3. Nos bombardeamentos participam aviões de quatro Estados sunitas. O eixo da política americana consiste em forçar a criação de uma “coligação regional” para combater o EI. De momento, é ainda uma frágil “coligação sunita”. Países como a Turquia e o Egipto estão a ser pressionados para aderirem. O Irão ficará de lado mas a sua colaboração — em nome dos seus próprios interesses no Iraque e na Síria — é lógica e indispensável.
A ideia da coligação regional não é um expediente. É uma nova “fórmula” para responder a crises de que os americanos não se podem alhear mas em que não têm meios para agir “imperialmente”. Esta tese remete para uma outra abordagem e não se afasta muito da ideia que Henry Kissinger defende no seu último livro — World Order —, apontando a necessidade de tratar as crises à escala regional em vez de mundial.

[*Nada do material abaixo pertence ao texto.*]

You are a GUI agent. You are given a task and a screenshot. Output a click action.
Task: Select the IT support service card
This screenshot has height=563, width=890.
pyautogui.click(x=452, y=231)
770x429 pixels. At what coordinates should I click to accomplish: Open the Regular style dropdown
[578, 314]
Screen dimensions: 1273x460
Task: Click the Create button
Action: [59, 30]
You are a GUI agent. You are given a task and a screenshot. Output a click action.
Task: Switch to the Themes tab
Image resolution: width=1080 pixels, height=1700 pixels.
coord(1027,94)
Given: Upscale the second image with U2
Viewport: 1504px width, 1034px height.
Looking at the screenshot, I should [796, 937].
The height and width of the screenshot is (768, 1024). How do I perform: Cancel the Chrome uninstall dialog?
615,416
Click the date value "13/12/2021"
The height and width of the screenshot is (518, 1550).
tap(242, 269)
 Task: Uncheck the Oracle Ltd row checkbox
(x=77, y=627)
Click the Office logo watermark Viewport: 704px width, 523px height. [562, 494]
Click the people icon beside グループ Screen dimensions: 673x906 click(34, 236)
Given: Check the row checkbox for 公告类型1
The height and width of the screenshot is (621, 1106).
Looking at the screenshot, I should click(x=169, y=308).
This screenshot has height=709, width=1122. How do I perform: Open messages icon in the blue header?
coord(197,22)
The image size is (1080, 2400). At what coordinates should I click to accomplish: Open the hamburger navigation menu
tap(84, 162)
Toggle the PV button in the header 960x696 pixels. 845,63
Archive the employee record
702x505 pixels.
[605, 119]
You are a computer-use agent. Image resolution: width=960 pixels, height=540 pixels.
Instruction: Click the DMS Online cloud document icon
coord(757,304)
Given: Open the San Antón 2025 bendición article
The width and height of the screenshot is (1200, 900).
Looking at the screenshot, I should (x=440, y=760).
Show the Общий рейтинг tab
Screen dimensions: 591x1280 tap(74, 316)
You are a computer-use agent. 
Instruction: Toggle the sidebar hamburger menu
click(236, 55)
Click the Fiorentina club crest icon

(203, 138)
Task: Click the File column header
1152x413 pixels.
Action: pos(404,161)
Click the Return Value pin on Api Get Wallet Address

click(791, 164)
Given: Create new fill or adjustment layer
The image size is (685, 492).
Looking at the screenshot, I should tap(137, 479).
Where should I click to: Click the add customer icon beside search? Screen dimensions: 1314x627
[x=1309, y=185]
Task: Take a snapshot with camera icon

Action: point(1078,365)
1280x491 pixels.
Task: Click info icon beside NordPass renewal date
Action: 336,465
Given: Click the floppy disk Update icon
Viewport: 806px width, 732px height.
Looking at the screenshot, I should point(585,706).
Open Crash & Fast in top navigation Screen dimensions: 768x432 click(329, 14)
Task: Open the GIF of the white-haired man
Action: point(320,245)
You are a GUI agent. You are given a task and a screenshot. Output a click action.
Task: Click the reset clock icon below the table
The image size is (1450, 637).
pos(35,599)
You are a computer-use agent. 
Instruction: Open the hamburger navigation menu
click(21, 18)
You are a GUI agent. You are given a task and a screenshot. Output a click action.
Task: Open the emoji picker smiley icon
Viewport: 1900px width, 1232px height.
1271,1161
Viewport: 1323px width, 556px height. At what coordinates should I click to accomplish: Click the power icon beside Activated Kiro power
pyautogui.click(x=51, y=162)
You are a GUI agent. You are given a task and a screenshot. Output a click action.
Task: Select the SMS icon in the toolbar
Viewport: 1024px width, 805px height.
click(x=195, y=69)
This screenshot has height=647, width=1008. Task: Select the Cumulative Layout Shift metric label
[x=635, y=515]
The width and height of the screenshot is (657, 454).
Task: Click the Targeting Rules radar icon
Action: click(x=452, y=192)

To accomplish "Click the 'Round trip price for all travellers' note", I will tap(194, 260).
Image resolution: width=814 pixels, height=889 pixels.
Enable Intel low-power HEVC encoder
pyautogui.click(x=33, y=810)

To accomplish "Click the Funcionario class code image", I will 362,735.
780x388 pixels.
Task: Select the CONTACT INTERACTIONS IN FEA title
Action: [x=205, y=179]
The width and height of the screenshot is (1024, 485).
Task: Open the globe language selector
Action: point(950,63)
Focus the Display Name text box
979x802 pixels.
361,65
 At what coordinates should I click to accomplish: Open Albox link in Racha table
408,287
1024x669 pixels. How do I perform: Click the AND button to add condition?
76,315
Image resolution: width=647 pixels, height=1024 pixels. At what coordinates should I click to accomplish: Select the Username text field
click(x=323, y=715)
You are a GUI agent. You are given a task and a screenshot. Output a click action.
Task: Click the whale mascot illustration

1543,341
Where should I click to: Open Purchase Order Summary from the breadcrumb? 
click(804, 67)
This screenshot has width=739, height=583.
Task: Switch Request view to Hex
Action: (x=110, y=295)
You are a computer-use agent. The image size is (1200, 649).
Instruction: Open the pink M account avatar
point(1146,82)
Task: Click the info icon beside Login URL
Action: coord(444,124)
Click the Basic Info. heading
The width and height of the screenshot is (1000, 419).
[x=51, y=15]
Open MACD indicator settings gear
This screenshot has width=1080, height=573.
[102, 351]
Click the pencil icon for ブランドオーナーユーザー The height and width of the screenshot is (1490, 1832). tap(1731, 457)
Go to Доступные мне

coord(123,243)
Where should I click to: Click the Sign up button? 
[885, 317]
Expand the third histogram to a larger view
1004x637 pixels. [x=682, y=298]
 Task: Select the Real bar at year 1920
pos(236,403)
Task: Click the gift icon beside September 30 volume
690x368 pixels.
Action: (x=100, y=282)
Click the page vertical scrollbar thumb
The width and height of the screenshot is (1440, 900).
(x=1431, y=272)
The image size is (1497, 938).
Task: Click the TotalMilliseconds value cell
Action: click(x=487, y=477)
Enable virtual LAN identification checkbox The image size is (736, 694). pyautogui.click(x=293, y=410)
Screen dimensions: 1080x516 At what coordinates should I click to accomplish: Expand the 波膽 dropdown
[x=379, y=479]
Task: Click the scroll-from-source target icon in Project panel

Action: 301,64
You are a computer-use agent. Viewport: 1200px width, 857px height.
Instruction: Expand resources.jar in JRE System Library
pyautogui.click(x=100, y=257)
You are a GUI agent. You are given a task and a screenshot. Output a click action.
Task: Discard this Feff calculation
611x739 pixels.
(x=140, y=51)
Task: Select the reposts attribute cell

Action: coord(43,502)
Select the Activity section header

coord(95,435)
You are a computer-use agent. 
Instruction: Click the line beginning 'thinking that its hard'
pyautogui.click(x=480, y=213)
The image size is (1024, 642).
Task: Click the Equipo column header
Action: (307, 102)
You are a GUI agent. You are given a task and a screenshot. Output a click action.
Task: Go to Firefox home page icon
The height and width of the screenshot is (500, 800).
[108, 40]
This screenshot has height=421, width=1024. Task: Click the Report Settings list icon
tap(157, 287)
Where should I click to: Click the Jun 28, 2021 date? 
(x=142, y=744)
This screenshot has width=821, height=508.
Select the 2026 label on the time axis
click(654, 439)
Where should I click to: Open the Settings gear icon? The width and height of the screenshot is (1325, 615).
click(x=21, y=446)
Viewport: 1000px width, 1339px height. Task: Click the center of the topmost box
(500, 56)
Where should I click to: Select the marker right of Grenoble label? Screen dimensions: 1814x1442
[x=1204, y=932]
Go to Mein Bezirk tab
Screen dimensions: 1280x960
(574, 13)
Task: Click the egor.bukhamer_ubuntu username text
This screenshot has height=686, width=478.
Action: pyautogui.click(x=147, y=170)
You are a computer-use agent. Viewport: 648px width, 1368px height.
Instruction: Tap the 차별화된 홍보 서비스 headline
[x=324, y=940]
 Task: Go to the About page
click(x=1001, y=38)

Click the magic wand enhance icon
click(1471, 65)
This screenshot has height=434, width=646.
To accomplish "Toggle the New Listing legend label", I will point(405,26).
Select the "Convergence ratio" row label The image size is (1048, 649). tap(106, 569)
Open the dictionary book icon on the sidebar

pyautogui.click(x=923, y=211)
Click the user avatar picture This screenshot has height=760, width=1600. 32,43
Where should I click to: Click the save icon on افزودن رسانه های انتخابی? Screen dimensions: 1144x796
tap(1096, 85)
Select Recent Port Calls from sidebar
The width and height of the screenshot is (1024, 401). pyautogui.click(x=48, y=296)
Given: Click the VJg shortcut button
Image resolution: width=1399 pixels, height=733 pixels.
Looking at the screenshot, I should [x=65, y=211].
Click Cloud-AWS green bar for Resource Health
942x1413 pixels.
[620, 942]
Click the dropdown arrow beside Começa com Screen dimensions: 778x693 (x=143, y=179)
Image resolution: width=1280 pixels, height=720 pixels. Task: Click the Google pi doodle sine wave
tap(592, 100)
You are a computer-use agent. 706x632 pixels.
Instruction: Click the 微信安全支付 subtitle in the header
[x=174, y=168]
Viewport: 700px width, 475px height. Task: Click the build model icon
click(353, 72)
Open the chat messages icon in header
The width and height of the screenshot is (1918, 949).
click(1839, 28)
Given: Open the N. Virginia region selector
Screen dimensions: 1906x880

Feito este parêntesis, voltemos à coligação. Esta visa integrar países que têm alta responsabilidade na instalação e na radicalização do jihadismo na Síria. Abriram uma caixa de Pandora e não sabem como a fechar. O objectivo último é ambicioso: forçar o Irão e a Arábia Saudita a convergirem no combate contra o EI e a porem fim às suas “guerras por procuração” que têm desestabilizado e ensaguentado o Médio Oriente. Não se trata de amizade. Permanecerão rivais. Mas os seus interesses tornam realista o cenário de uma “coexistência pacífica”. Tem havido sinais de aproximação. Note-se que tanto Teerão como Riad apoiaram o afastamento do antigo primeiro-ministro iraquiano Nouri al-Maliki, e apoiam o novo Governo “de unidade” em Bagdad.
“Os EUA não têm aliados ou inimigos permanentes nesta guerra sectária”, escreveram há dias Francis Fukuyama e o antigo general e diplomata Karl Eikenberry. Precisam, sim, de “aliados de conveniência”.
4. A atitude perante a Rússia ajuda a perceber o novo estilo da Casa Branca — menos optimista do que antes, mas evitando sempre precipitar-se nas reacções a curto prazo, que podem arruinar os objectivos a longo prazo. Resume o analista Thomas Wright, da Brookings Institution: “Obama desqualifica a Rússia enquanto potência regional e argumenta que as acções de Putin se voltam contra si mesmo. Os EUA punirão a Rússia com sanções mas não reagirão com exagero na Ucrânia. (...) O poderio militar americano não é o principal instrumento para forjar um novo equilíbrio que nos faça sair do caos.”
O discurso foi também uma rejeição do isolacionismo. Conclui Wright: “Hoje [Obama, na ONU], disse a uma audiência mundial que está preocupado por a ordem internacional se estar a desmoronar. Hoje, vê o abismo à sua frente. Hoje, concorda que sem um impulso americano a História pode ser arrastada numa direcção trágica.”
Voltando ao princípio: intervém no Médio Oriente porque percebeu que nenhum outro país, fora os EUA, tem a vontade ou a capacidade de travar o avanço do EI. Os EUA não o podem fazer “unilateralmente”, mas só eles podem construir a coligação.